RECORDS SUPPLIED: Begin
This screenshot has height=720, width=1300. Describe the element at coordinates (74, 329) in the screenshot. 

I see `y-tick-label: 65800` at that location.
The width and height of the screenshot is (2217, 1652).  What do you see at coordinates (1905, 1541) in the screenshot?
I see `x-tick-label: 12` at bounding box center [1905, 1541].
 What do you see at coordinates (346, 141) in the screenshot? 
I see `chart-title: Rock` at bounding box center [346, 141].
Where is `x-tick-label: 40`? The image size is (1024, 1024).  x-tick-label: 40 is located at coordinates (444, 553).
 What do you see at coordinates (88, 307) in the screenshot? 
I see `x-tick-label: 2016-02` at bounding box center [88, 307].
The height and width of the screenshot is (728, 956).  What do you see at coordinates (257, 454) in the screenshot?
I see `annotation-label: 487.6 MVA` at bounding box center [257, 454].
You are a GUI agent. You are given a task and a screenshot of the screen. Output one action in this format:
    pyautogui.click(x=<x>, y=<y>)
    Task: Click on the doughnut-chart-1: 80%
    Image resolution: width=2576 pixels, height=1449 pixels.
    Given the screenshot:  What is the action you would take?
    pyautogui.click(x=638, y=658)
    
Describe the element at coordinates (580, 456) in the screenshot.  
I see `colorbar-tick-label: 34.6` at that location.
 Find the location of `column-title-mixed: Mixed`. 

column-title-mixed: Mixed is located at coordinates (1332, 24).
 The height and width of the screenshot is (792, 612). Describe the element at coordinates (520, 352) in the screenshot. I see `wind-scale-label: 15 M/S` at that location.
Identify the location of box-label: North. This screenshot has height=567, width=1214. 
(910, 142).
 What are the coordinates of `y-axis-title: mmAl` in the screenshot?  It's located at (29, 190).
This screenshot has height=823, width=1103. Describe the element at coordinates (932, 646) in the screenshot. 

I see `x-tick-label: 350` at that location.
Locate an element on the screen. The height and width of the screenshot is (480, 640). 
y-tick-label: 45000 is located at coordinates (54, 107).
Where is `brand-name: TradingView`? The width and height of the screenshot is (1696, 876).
RECORDS SUPPLIED: End
▶ **INSTRUCTIONS FOR THE TASK**
Copy every one of the items above word for word, keeping each line as it appears.

▶ **EXERCISE SOLUTION**
This screenshot has height=720, width=1300. Describe the element at coordinates (74, 329) in the screenshot. 

I see `y-tick-label: 65800` at that location.
The width and height of the screenshot is (2217, 1652).  What do you see at coordinates (1905, 1541) in the screenshot?
I see `x-tick-label: 12` at bounding box center [1905, 1541].
 What do you see at coordinates (346, 141) in the screenshot? 
I see `chart-title: Rock` at bounding box center [346, 141].
Where is `x-tick-label: 40`? The image size is (1024, 1024).  x-tick-label: 40 is located at coordinates (444, 553).
 What do you see at coordinates (88, 307) in the screenshot? 
I see `x-tick-label: 2016-02` at bounding box center [88, 307].
The height and width of the screenshot is (728, 956).  What do you see at coordinates (257, 454) in the screenshot?
I see `annotation-label: 487.6 MVA` at bounding box center [257, 454].
You are a GUI agent. You are given a task and a screenshot of the screen. Output one action in this format:
    pyautogui.click(x=<x>, y=<y>)
    Task: Click on the doughnut-chart-1: 80%
    Image resolution: width=2576 pixels, height=1449 pixels.
    Given the screenshot:  What is the action you would take?
    pyautogui.click(x=638, y=658)
    
Describe the element at coordinates (580, 456) in the screenshot.  
I see `colorbar-tick-label: 34.6` at that location.
 Find the location of `column-title-mixed: Mixed`. 

column-title-mixed: Mixed is located at coordinates (1332, 24).
 The height and width of the screenshot is (792, 612). Describe the element at coordinates (520, 352) in the screenshot. I see `wind-scale-label: 15 M/S` at that location.
Identify the location of box-label: North. This screenshot has height=567, width=1214. 
(910, 142).
 What are the coordinates of `y-axis-title: mmAl` in the screenshot?  It's located at (29, 190).
This screenshot has height=823, width=1103. Describe the element at coordinates (932, 646) in the screenshot. 

I see `x-tick-label: 350` at that location.
Locate an element on the screen. The height and width of the screenshot is (480, 640). 
y-tick-label: 45000 is located at coordinates (54, 107).
Where is `brand-name: TradingView`? The width and height of the screenshot is (1696, 876).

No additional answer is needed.